Our strategy is based on the hypothesis that the far-from-equilibrium behavior of active matter can be effectively described within the framework of deterministic nonlinear dynamical systems. Such a framework does not require close-to-equilibrium or ‘equilibrium-like’ assumptions, such as linear response or the existence of a local free energy functional. Specifically, we propose to apply theoretical and computational tools from nonlinear dynamics to expose the global phase space of active nematic systems. This phase space is expected to be populated by Exact Coherent Structures (ECS), which are exact solutions of the physical dynamics with distinct and regular spatiotemporal structure; examples include unstable equilibria, periodic orbits, and traveling waves. The ECSs are connected by dynamical pathways called invariant manifolds. Our main hypothesis is that active/mesoscale turbulence corresponds to a trajectory meandering in this phase space, transitioning between neighborhoods of the ECSs by traveling on the invariant manifolds. The first objective of this project is to develop reduced-order, predictive models by identifying the dominant ECSs and the transition dynamics between them. Besides improving fundamental understanding of mesoscale turbulence in active nematics, this analysis will illuminate the mechanisms driving such systems into, and out of, the turbulent state. This strategy is motivated by recent successes of ECS-based techniques in characterizing the routes to high Reynolds number turbulence in passive fluids. 

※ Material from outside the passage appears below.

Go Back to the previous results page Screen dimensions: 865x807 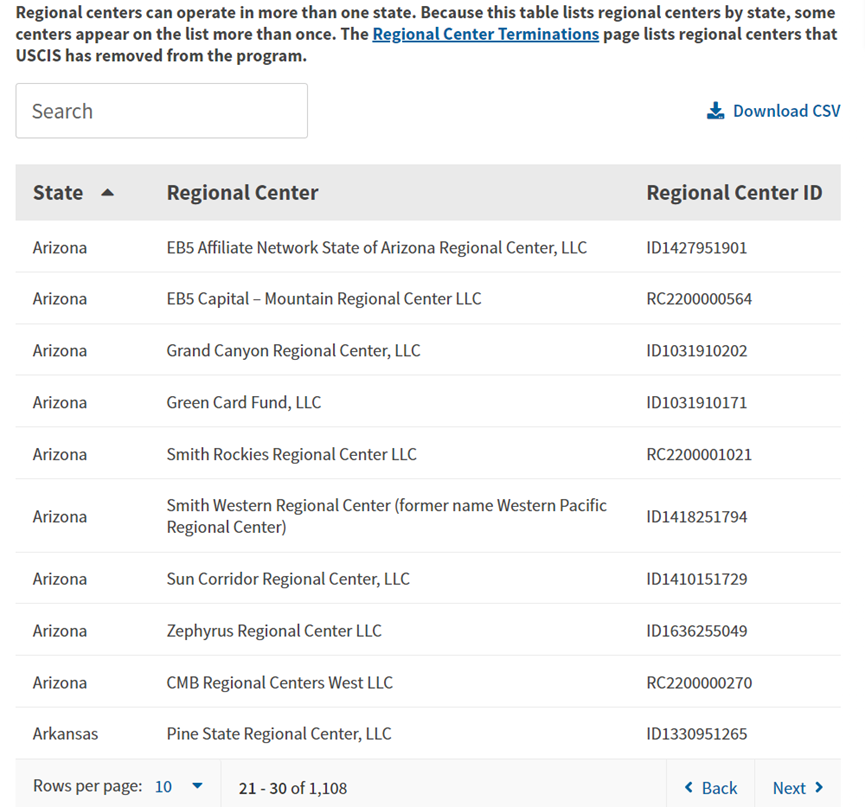tap(711, 788)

Recent experimental advances – such as the development of light-activated motor protein complexes and magnetically actuated rotors – have created avenues for actively controlling active nematics, besides passive control via confinement or substrate patterning. In this light, the second objective of this proposal is to use our low-order models to develop exogenous, automatic, feedback-driven control algorithms for active nematics. The predictive models will enable the use of established principles of control theory to identify the set of achievable spatiotemporal states for given hardware capabilities (e.g., sensing and actuation). The control algorithms will exploit the network formed by ECSs and their invariant manifolds to find perturbations that stabilize or disrupt existing states, or switch into new states. 

Recognizing that truly programmable self-assembly should depend minimally on external hardware, the third objective is to develop a computational framework for designing bio-mimetic auxiliary systems (e.g., reaction-diffusion networks) that provide the required control endogenously when embedded within the active material. Towards this end, we will formulate and solve a class of inverse problems to identify embedded, auxiliary systems with flexible and robust control capabilities. 

The proposed project will address the DOE-BES grand challenge of characterizing and controlling matter far-from-equilibrium. Furthermore, the proposed predictive models and control framework will help guide experimental efforts to discover, manipulate, and control complex mesoscale architectures and emergent functionality.